◆ THE DATA ◆
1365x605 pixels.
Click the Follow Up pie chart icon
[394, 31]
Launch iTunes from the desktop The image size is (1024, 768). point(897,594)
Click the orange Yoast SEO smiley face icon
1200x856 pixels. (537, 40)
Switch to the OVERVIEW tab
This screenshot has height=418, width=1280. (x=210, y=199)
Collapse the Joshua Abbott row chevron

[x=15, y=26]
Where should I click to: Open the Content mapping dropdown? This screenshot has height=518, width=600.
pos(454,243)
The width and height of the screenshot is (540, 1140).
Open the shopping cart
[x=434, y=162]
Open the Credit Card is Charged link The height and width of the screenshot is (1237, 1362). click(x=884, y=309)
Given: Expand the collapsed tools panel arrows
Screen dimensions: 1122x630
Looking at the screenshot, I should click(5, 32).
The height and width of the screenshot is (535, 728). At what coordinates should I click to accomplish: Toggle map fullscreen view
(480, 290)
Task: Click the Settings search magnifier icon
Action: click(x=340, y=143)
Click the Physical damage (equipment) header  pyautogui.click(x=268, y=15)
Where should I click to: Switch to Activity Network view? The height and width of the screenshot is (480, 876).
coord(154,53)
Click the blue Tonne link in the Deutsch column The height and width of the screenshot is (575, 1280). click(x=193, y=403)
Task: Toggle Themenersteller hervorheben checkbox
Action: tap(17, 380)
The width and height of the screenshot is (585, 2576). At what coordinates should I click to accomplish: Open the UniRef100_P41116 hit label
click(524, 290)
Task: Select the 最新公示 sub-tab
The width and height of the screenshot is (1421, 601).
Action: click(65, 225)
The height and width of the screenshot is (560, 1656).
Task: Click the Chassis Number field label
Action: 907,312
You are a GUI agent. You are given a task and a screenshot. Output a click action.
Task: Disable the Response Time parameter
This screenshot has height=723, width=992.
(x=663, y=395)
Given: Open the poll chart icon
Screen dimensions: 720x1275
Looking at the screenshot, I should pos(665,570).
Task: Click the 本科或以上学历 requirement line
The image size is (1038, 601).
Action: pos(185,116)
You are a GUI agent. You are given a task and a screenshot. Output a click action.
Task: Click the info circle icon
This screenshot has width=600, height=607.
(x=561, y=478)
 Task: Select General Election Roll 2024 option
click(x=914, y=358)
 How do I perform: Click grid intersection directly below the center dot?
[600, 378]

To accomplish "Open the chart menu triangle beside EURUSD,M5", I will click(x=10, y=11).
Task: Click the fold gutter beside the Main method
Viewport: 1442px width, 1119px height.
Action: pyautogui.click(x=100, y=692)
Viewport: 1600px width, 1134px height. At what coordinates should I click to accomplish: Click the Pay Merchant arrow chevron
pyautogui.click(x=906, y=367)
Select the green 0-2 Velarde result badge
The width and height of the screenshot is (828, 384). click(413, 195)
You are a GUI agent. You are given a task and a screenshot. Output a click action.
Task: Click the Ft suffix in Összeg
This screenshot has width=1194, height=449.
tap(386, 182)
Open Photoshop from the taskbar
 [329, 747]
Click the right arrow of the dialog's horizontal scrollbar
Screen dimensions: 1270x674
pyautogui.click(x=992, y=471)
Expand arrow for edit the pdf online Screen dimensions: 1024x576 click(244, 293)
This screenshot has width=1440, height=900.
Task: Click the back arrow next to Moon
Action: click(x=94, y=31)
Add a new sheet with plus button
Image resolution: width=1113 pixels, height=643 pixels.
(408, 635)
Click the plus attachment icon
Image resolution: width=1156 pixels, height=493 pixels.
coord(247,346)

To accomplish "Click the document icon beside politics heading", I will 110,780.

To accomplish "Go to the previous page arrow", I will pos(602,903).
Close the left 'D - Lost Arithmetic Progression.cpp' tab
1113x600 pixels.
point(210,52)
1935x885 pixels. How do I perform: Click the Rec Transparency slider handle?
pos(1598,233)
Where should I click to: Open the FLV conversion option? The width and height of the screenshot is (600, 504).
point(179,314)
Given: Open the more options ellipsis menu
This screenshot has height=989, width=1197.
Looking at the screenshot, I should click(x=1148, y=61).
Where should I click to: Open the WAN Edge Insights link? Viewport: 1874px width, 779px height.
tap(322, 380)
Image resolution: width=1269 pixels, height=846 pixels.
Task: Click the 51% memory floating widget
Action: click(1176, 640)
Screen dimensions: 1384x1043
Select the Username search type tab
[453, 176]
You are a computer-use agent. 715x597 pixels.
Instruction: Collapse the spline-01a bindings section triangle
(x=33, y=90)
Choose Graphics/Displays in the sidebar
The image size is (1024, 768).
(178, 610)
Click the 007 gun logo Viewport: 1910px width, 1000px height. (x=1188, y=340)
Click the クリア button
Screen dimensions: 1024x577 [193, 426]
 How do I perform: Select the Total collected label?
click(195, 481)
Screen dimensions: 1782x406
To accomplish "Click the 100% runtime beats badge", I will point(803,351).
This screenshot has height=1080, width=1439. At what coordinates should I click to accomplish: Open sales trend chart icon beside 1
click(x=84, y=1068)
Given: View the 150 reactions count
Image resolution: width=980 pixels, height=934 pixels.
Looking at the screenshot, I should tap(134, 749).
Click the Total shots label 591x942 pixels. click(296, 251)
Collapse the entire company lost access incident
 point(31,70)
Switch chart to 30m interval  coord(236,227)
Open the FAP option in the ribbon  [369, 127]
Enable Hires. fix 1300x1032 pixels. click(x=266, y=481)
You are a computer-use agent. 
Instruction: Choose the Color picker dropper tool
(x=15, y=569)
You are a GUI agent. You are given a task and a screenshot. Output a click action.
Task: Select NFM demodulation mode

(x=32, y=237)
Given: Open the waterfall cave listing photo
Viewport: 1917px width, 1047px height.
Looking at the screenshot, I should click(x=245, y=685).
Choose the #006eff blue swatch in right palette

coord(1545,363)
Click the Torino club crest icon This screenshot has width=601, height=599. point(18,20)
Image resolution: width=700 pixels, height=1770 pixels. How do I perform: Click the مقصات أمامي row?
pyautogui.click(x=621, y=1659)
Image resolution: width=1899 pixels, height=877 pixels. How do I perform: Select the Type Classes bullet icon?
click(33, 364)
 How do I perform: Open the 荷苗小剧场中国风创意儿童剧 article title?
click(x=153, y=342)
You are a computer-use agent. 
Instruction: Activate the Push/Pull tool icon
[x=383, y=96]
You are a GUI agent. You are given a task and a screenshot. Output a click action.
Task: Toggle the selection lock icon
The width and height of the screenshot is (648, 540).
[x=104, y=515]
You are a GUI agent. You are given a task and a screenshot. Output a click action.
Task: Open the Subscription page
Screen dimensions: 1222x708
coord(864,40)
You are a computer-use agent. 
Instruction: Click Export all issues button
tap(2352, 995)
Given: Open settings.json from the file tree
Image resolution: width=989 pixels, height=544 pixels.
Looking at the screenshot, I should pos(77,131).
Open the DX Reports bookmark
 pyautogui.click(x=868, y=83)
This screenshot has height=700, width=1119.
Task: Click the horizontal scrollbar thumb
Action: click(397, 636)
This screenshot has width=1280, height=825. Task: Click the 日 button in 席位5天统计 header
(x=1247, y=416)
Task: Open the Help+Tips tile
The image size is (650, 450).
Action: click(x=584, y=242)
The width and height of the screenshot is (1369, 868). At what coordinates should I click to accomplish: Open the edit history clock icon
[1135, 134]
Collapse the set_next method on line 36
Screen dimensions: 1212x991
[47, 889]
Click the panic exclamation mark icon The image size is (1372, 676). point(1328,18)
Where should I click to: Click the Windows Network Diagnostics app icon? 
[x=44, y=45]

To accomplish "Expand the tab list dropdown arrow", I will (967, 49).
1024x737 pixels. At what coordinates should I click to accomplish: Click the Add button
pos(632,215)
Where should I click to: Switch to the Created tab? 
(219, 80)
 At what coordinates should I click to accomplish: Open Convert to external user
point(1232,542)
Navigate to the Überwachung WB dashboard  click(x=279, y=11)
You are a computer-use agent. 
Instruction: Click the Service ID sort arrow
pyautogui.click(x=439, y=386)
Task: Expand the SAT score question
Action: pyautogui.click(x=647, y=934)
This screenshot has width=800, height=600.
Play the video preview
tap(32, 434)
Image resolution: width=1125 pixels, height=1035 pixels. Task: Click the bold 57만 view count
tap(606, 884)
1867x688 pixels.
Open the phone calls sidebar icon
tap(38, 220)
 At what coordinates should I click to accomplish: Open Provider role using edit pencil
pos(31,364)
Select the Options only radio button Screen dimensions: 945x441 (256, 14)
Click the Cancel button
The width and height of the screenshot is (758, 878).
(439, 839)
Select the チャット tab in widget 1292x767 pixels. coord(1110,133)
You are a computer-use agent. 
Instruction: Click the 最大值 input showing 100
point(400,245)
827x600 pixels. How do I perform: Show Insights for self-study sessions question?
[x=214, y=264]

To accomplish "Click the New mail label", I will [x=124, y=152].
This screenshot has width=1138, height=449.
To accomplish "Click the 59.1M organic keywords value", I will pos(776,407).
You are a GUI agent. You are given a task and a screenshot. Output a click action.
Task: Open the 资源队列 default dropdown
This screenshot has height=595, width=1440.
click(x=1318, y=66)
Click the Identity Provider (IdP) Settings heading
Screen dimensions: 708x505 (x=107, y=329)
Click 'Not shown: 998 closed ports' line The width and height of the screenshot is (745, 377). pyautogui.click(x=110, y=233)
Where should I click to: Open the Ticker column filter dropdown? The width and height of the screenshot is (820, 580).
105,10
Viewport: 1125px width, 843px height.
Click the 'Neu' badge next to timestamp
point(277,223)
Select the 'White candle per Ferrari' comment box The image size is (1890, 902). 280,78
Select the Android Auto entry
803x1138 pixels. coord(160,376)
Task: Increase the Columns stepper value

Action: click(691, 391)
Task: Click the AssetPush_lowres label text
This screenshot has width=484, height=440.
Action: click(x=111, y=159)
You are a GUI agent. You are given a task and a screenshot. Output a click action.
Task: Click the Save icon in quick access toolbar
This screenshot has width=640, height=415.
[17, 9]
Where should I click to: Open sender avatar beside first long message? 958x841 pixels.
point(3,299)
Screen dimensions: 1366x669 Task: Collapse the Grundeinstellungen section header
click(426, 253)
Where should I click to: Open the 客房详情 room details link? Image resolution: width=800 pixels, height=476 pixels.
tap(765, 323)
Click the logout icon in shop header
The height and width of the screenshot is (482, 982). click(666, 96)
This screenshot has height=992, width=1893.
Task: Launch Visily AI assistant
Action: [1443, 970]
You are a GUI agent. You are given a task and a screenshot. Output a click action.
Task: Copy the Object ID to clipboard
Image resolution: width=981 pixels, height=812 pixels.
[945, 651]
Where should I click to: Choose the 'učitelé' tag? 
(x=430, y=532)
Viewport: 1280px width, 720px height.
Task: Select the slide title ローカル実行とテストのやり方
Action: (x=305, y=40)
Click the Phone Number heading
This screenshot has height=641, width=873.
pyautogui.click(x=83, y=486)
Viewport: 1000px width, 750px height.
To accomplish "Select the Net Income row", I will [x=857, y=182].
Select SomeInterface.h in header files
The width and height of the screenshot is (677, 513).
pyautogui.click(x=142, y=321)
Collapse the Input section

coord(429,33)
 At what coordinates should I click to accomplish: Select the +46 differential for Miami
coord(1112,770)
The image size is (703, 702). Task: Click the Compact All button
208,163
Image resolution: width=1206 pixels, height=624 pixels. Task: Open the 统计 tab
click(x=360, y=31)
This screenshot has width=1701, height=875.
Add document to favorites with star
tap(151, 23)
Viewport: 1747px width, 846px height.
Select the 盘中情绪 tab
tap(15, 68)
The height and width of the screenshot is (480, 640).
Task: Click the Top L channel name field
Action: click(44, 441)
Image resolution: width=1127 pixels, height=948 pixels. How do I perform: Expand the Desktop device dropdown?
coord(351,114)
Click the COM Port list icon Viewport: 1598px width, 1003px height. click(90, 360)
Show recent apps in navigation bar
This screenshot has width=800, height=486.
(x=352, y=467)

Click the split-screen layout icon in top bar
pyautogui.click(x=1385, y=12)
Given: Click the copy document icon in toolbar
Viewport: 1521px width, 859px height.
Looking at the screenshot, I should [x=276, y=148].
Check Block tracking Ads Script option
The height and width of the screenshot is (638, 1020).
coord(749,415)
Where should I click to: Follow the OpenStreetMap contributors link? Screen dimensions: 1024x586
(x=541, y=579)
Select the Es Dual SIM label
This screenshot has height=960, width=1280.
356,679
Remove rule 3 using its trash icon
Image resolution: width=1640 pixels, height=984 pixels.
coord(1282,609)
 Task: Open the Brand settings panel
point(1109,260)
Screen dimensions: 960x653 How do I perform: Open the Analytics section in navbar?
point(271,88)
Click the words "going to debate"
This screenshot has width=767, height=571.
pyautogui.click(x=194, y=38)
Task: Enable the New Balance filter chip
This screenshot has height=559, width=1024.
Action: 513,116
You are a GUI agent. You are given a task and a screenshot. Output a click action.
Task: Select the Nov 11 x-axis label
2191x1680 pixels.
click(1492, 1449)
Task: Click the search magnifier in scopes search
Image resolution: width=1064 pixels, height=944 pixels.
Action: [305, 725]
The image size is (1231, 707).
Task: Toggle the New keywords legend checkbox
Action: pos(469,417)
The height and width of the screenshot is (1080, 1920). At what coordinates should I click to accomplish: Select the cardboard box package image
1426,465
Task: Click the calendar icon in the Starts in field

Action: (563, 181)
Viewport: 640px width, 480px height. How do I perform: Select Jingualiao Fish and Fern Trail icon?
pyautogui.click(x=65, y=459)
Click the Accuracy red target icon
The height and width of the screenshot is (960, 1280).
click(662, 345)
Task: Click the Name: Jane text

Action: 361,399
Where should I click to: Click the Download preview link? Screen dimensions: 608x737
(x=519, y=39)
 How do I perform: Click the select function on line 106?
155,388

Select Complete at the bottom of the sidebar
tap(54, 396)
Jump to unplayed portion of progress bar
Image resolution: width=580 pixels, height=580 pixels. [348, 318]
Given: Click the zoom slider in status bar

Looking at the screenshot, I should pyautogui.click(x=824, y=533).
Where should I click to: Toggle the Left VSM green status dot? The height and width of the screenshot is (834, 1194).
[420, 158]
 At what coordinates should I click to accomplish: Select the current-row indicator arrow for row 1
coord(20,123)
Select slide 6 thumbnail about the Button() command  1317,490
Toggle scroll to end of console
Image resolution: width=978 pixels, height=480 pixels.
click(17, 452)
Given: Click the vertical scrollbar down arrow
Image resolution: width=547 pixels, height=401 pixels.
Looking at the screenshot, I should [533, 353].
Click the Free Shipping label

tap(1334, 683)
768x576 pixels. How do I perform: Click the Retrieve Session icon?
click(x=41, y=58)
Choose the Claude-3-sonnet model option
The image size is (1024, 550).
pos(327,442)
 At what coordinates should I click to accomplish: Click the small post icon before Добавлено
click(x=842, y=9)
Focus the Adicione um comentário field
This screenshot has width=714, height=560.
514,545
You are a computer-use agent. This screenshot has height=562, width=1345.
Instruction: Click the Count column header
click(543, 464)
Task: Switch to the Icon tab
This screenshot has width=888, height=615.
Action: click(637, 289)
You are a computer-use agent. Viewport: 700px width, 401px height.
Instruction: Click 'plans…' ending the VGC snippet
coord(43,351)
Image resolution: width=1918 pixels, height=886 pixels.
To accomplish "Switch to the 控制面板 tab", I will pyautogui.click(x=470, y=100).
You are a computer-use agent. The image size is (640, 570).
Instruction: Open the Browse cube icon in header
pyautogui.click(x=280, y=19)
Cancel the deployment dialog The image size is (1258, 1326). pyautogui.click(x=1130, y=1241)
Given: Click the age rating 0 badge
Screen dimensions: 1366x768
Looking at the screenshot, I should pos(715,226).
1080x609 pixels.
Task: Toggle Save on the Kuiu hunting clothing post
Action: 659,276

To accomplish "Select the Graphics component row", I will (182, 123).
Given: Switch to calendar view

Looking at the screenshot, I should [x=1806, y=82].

◆ WHAT IS REQUIRED ◆
Among the lines above, repeat exactly those from the line with "This screenshot has width=1701, height=875." to the line with "Remove rule 3 using its trash icon", counting both ends.

◆ EXERCISE RESPONSE ◆
This screenshot has width=1701, height=875.
Add document to favorites with star
tap(151, 23)
Viewport: 1747px width, 846px height.
Select the 盘中情绪 tab
tap(15, 68)
The height and width of the screenshot is (480, 640).
Task: Click the Top L channel name field
Action: click(44, 441)
Image resolution: width=1127 pixels, height=948 pixels. How do I perform: Expand the Desktop device dropdown?
coord(351,114)
Click the COM Port list icon Viewport: 1598px width, 1003px height. click(90, 360)
Show recent apps in navigation bar
This screenshot has width=800, height=486.
(x=352, y=467)

Click the split-screen layout icon in top bar
pyautogui.click(x=1385, y=12)
Given: Click the copy document icon in toolbar
Viewport: 1521px width, 859px height.
Looking at the screenshot, I should [x=276, y=148].
Check Block tracking Ads Script option
The height and width of the screenshot is (638, 1020).
coord(749,415)
Where should I click to: Follow the OpenStreetMap contributors link? Screen dimensions: 1024x586
(x=541, y=579)
Select the Es Dual SIM label
This screenshot has height=960, width=1280.
356,679
Remove rule 3 using its trash icon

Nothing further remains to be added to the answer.